Triple-resonance nuclear magnetic resonance spectroscopy

Triple resonance experiments are a set of multi-dimensional nuclear magnetic resonance spectroscopy (NMR) experiments that link three types of atomic nuclei, most typically consisting of ¹H, ¹⁵N and ¹³C. These experiments are often used to assign specific resonance signals to specific atoms in an isotopically-enriched protein. The technique was first described in papers by Ad Bax, Mitsuhiko Ikura and Lewis Kay in 1990, and further experiments were then added to the suite of experiments. Many of these experiments have since become the standard set of experiments used for sequential assignment of NMR resonances in the determination of protein structure by NMR. They are now an integral part of solution NMR study of proteins, and they may also be used in solid-state NMR.

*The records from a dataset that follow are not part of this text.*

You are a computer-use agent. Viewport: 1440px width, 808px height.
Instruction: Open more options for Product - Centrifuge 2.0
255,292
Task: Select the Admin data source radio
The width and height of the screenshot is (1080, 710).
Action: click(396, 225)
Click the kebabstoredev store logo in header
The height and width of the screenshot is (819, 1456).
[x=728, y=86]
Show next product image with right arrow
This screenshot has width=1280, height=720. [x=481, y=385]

There are two main methods of determining protein structure on the atomic level. The first of these is by X-ray crystallography, starting in 1958 when the crystal structure of myoglobin was determined. The second method is by NMR, which began in the 1980s when Kurt Wüthrich outlined the framework for NMR structure determination of proteins and solved the structure of small globular proteins. The early method of structural determination of protein by NMR relied on proton-based homonuclear NMR spectroscopy in which the size of the protein that may be determined is limited to ~10 KDa. This limitation is due to the need to assign NMR signals from the large number of nuclei in the protein – in larger protein, the greater number of nuclei results in overcrowding of resonances, and the increasing size of the protein also broadens the signals, making resonance assignment difficult. These problems may be alleviated by using heteronuclear NMR spectroscopy which allows the proton spectrum to be edited with respect to the ¹⁵N and ¹³C chemical shifts, and also reduces the overlap of resonances by increasing the number of dimensions of the spectrum. In 1990, Ad Bax and coworkers developed the triple resonance technology and experiments on proteins isotopically labelled with ¹⁵N and ¹³C, with the result that the spectra are dramatically simplified, greatly facilitating the process of resonance assignment, and increasing the size of the protein that may be determined by NMR.

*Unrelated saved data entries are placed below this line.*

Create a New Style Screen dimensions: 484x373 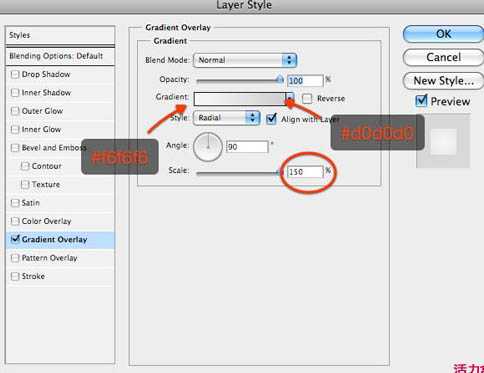[x=443, y=81]

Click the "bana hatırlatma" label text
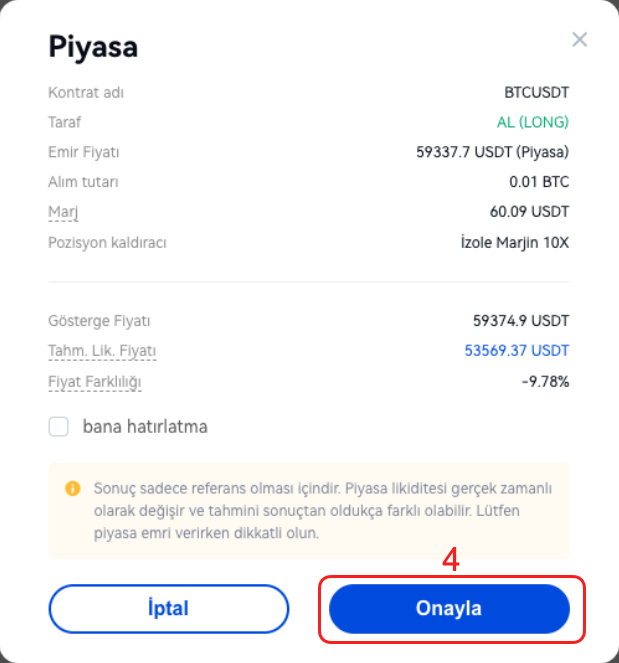pyautogui.click(x=144, y=427)
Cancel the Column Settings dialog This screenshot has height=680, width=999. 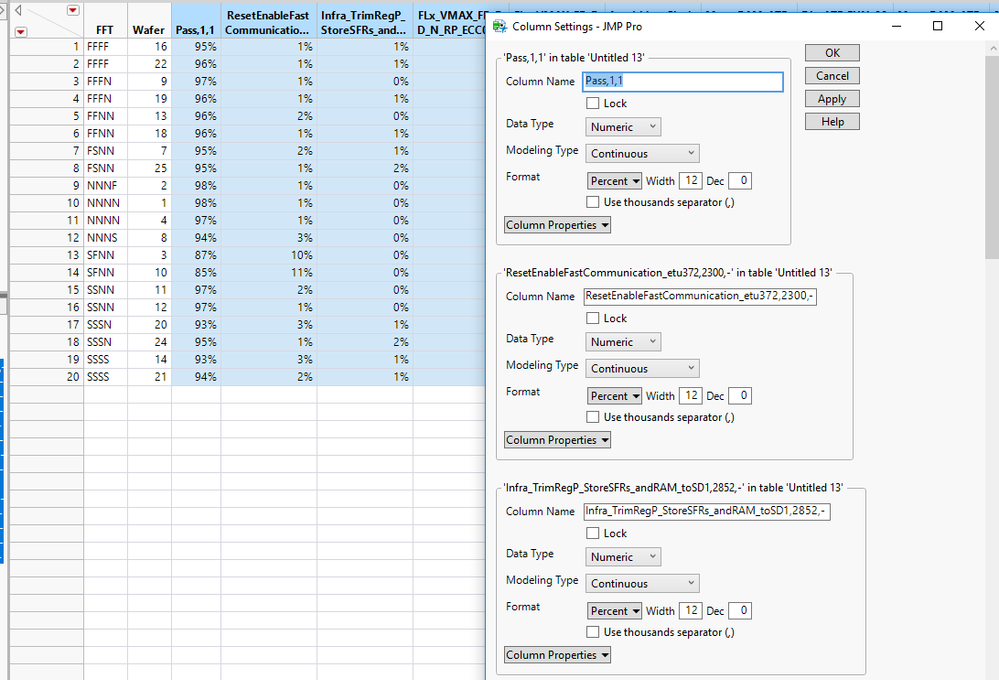(831, 75)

These triple resonance experiments utilize the relatively large magnetic couplings between certain pairs of nuclei to establish their connectivity. Specifically, the ¹J_NH, ¹J_CH, ¹J_CC, and ¹J_CN couplings are used to establish the scalar connectivity pathway between nuclei. The magnetization transfer process takes place through multiple, efficient one-bond magnetization transfer steps, rather than a single step through the smaller and variable ³J_HH couplings. The relatively large size and good uniformity of the one-bond couplings allowed the design of efficient magnetization transfer schemes that are effectively uniform across a given protein, nearly independent of conformation. Triple resonance experiments involving ³¹P may also be use for nucleic acid studies.

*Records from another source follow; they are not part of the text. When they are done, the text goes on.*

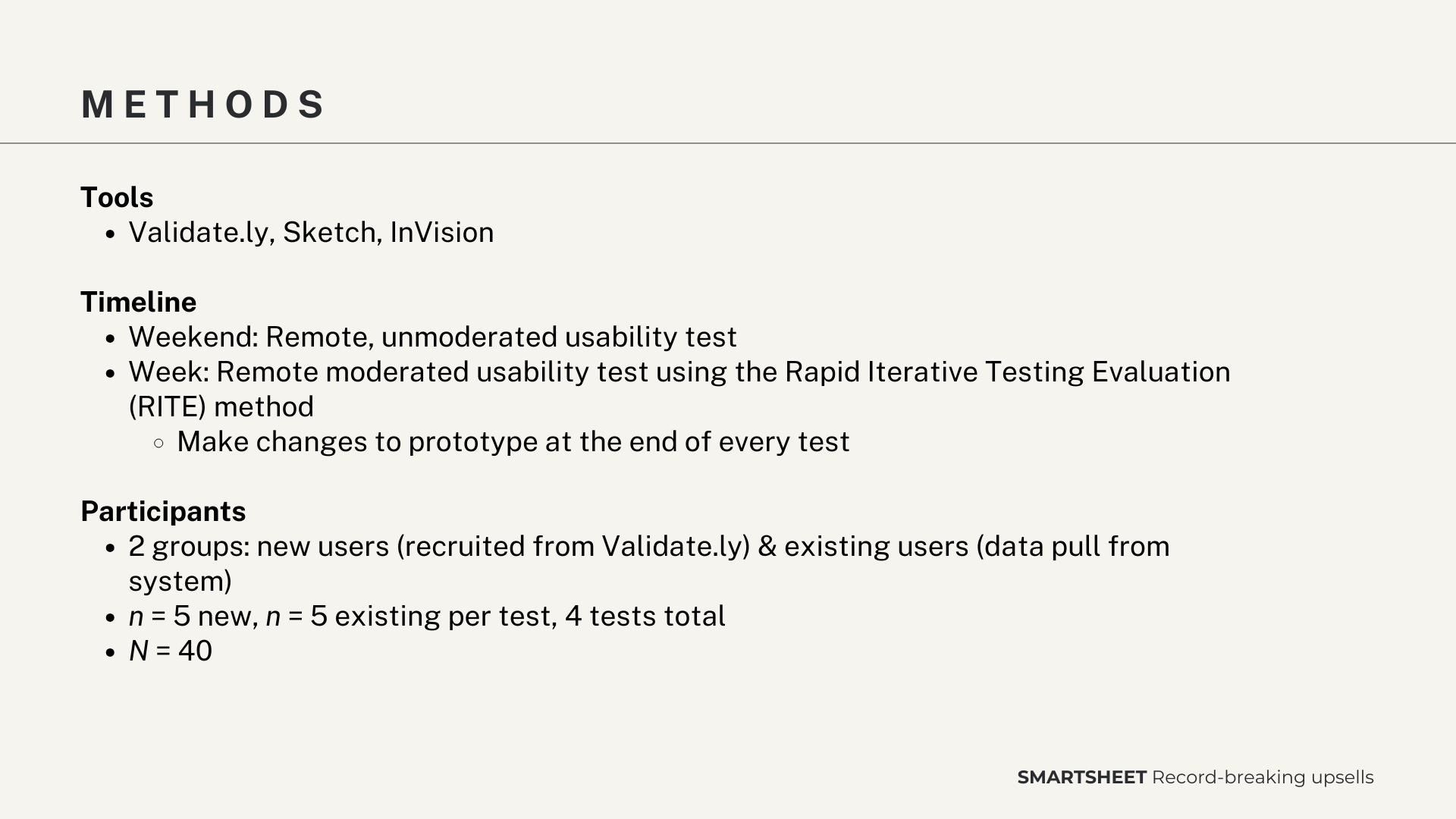Click Validate.ly in the Tools bullet
This screenshot has width=1456, height=819.
(x=199, y=233)
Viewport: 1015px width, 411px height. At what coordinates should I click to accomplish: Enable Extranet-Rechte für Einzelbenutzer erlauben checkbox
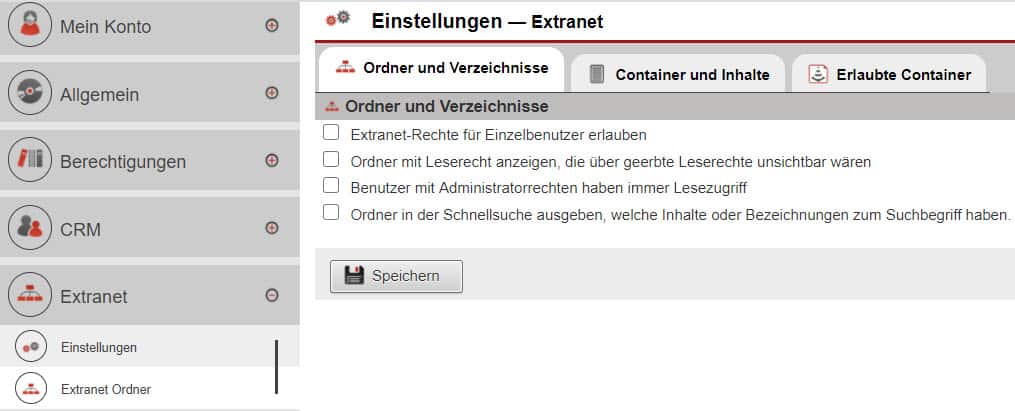pos(331,133)
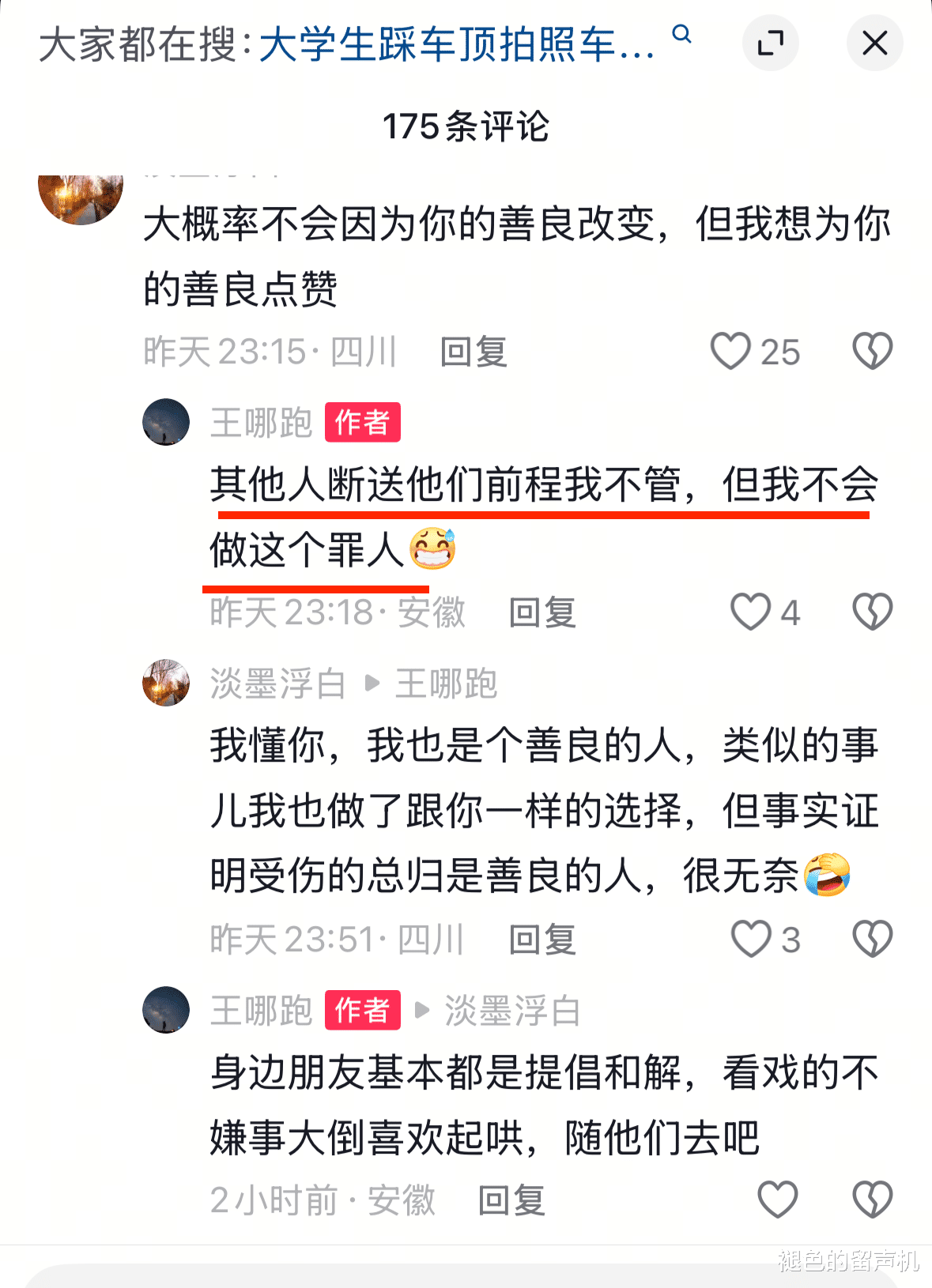932x1288 pixels.
Task: Open 王哪跑 avatar on first author reply
Action: 166,422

These experiments are typically named by the nuclei (H, N, and C) involved in the experiment. CO refers to the carbonyl carbon, while CA and CB refer to Cα and Cβ respectively, similarly HA and HB for Hα and Hβ (see diagram for examples of experiments). The nuclei in the name are ordered in the same sequence as in the path of magnetization transfer, those nuclei placed within parentheses are involved in the magnetization transfer pathway but are not recorded. For reason of sensitivity, these experiments generally start on a proton and end on a proton, typically via INEPT and reverse INEPT steps. Therefore, many of these experiments are what may be called "out-and-back" experiments where, although not indicated in the name, the magnetization is transferred back to the starting proton for signal acquisition.

Some of the experiments are used in tandem for the resonance assignment of protein, for example HNCACB may be used together with CBCA(CO)NH as a pair of experiments. Not all of these experiments need to be recorded for sequential assignment (it can be done with as few as two), however extra pairs of experiments are useful for independent assessment of the correctness of the assignment, and the redundancy of information may be necessary when there is ambiguity in the assignments. Other experiments are also necessary to fully assign the side chain resonances.

TROSY versions of many of these experiments exist for improvement in sensitivity. Triple resonance experiments can also be used in sequence-specific backbone resonance assignment of magic angle spinning NMR spectra in solid-state NMR.

A large number triple-resonance NMR experiments have been created, and the experiments listed below is not meant to be exhaustive.

The experiment provides the connectivities between the amide of a residue with the carbonyl carbon of the preceding residues. It is the most sensitive of the triple resonance experiments. The sidechains carboxamides of asparagine and glutamine are also visible in this experiment. Additionally, the guanidino group of arginine, which has similar coupling constant to the carboxamide group, may also appear in this spectrum. This experiment is sometimes used together with HN(CA)CO.